Devrim Rehberi’nin uhdesinde faaliyet gösteren Keyhan gazetesi, “DMO, Ordu, Kızılay Cemiyeti, Hükûmet ve Belediyeler Sel Mağdurlarının Yardımına Koştu” manşetini kullanmıştır. Ülkenin en eski yerel gazetesi olarak kabul edilen ve hâlihazırda ülke genelinde yayımlanan muhafazakâr çizgideki Horasan gazetesi, 2019 yılında İran’da yaşanan sel felaketinin ardından Devrim Rehberi Ali Hamenei’nin şiddetli yağış ve sel riskine karşı alınması gereken önlemlere dikkat çektiğini belirterek ilgili kurumlarda görev alan personeli bu konuda ihmalkârlıkla suçlamış; bunun yanında Devlet Denetleme Kurumu Başkanı’nın bölgeye gerçekleştirdiği ziyaretten hareketle söz konusu ihmalkârlıkların inceleneceği ifade edilmiştir.

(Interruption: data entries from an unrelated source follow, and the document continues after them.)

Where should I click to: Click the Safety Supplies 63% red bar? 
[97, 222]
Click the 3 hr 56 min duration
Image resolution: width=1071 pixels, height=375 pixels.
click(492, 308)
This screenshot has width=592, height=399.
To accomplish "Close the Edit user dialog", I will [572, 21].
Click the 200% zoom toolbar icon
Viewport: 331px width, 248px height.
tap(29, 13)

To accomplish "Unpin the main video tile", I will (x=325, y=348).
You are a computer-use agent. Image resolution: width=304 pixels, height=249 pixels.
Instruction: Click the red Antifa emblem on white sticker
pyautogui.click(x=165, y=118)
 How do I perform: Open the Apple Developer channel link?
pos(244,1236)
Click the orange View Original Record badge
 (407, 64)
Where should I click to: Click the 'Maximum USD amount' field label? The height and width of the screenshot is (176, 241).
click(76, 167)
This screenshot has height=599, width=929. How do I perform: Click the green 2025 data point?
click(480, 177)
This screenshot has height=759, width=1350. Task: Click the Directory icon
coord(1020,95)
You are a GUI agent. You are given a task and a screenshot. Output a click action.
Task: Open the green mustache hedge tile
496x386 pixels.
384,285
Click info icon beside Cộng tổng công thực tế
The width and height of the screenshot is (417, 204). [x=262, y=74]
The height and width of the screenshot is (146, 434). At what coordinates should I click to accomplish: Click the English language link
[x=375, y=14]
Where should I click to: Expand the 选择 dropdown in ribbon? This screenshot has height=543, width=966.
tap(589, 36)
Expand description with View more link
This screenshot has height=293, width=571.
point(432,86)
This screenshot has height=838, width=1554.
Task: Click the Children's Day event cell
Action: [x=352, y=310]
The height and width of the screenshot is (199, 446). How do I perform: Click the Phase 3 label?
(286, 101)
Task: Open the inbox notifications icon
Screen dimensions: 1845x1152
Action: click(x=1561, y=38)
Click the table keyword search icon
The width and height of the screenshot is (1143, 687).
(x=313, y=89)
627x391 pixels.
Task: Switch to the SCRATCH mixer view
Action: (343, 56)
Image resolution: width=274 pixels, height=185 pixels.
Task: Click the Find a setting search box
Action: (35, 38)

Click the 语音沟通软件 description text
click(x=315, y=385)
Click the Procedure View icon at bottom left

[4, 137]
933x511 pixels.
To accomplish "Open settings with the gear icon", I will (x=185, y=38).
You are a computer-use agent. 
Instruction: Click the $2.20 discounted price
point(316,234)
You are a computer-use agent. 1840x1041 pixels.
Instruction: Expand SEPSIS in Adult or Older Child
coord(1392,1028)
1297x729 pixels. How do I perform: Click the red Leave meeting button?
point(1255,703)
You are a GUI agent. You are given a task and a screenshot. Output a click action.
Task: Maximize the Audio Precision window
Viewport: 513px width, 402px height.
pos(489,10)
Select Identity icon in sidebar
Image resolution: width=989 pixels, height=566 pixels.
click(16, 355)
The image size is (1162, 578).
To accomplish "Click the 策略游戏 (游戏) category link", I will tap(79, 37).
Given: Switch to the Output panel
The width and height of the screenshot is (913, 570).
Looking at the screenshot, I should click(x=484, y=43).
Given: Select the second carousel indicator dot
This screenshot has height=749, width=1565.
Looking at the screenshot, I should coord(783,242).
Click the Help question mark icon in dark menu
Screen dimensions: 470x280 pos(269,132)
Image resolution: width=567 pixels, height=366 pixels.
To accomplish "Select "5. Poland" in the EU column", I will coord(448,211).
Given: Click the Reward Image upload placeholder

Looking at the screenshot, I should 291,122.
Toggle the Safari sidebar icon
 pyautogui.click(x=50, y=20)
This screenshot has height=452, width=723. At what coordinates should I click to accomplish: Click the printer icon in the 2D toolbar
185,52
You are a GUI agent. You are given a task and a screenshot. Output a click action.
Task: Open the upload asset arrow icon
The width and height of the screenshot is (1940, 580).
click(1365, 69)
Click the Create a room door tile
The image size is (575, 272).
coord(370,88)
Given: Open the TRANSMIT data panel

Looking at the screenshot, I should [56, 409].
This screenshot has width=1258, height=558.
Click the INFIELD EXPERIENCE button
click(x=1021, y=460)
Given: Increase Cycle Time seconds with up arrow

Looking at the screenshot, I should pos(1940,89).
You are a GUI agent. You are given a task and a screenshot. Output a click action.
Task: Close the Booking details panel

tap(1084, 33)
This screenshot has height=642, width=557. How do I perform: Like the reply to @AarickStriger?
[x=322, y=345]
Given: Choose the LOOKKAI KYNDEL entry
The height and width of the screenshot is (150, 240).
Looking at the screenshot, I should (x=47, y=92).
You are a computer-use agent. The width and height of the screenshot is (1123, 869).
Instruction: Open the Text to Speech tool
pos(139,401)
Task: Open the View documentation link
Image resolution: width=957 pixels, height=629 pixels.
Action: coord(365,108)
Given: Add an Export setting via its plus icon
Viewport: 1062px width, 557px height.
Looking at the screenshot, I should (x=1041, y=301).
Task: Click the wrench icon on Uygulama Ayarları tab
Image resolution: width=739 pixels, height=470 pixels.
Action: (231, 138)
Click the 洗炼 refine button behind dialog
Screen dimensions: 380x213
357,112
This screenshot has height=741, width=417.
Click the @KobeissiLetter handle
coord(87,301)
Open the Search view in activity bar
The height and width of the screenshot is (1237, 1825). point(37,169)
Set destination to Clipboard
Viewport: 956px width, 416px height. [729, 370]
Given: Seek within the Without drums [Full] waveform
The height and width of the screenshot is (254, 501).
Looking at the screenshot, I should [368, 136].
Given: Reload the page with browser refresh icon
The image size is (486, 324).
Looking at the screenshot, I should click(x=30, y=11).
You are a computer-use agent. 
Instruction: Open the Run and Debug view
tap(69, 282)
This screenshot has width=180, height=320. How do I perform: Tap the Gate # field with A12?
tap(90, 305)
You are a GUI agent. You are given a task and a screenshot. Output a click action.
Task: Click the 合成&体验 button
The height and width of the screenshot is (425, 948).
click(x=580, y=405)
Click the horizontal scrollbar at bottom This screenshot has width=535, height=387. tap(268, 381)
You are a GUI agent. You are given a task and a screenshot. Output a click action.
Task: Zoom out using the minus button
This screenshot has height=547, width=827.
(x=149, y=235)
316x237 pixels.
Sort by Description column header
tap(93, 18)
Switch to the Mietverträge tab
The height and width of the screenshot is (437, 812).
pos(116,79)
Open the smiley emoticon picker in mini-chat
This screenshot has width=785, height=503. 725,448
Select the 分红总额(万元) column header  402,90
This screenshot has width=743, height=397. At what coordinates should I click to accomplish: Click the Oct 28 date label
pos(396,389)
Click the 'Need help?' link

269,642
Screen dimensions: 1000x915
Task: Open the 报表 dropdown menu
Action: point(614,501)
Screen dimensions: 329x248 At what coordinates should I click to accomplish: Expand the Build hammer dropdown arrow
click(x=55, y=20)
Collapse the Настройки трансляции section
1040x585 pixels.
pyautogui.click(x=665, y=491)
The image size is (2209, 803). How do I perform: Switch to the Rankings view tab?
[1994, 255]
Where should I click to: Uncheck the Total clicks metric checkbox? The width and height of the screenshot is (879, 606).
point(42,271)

Radikal muhafazakâr Mütelife Partisine yakınlığıyla bilinen Risalet gazetesi, ilgili kurumların aşırı yağışlara karşı yeterli uyarıda bulunduğunu ancak vatandaşların dinlemediğini öne sürerek kriz yönetimine ilişkin eleştirileri geçersiz kılmaya çalışmıştır.

Sonuç olarak İran basınında, muhalefet pozisyonunda bulunan reformcu çizgideki gazetelerin, ülkenin doğal afetlere karşı acil durum planlarındaki eksiklikleri ve kriz yönetimine ilişkin eleştirileri mercek altına aldığı gözlemlenmiştir. Buna karşılık sistemle iltisaklı muhafazakâr çizgideki gazetelerde, yetkililerin gerekli önlemler aldığı algısı oluşturulmaya çalışarak kriz yönetimine ilişkin eleştiri ve tepkiler perdelenmek istenmiştir.

Urmiye Gölü’nün %95’in Kuruması

İran’ın en büyük gölü Urmiye Gölü’ndeki su miktarının %95’ini kaybetmesini ele alan ve gölün kurtarılmasını öngören tartışmalar, İran basını tarafından mercek altına alınan bir diğer gelişmedir. Aftab-ı Yezd gazetesi “Türkiye Neden Başardı? İran Neden Başaramadı?” manşetli yazısında, birbirine çok yakın ve hemen hemen aynı büyüklükte olan iki gölün doluluk oranını kıyaslamış ve Van Gölü’nün aksine Urmiye Gölü’nün neden kuruduğu sorusunu cevaplamaya çalışmıştır. Bu bağlamda Urmiye Gölü’nün kuruması, yanlış su kaynakları yönetimiyle ilişkilendirilerek Türkiye’nin Van Gölü’nde bu hataya düşmediği belirtilmiştir. Risalet gazetesi, “Urmiye’nin Canlandırılması; Hâlâ Tazeliğini Koruyan Bir Rüya” manşetini kullanarak gölü kurtarmak için bilimsel çözümleri irdelemiş ve su üzerinden sağlanan rant ve çıkar çatışmasına son verilirse gölün eski hâline kavuşacağı değerlendirmesini yapmıştır. Merdumsalari gazetesinde; Japonya’nın, Urmiye Gölü’nün kurtarılması için sağladığı 100 milyon doların nereye harcandığı sorgulanmıştır. Arman-ı Millî gazetesinde, Urmiye Gölü’nün kurumasında rol oynayan unsurlar ve kurtarılması için atılması gereken adımlar irdelenmiştir.

Sonuç olarak İran basınının söz konusu gelişmeye ilişkin tutumuna bakıldığında su ve çevre sorunları üzerindeki yönetimsel zorluklar ve hatalı politikalar irdelenerek gölün kurtarılmasını öngören projelere yer verildiği görülmektedir.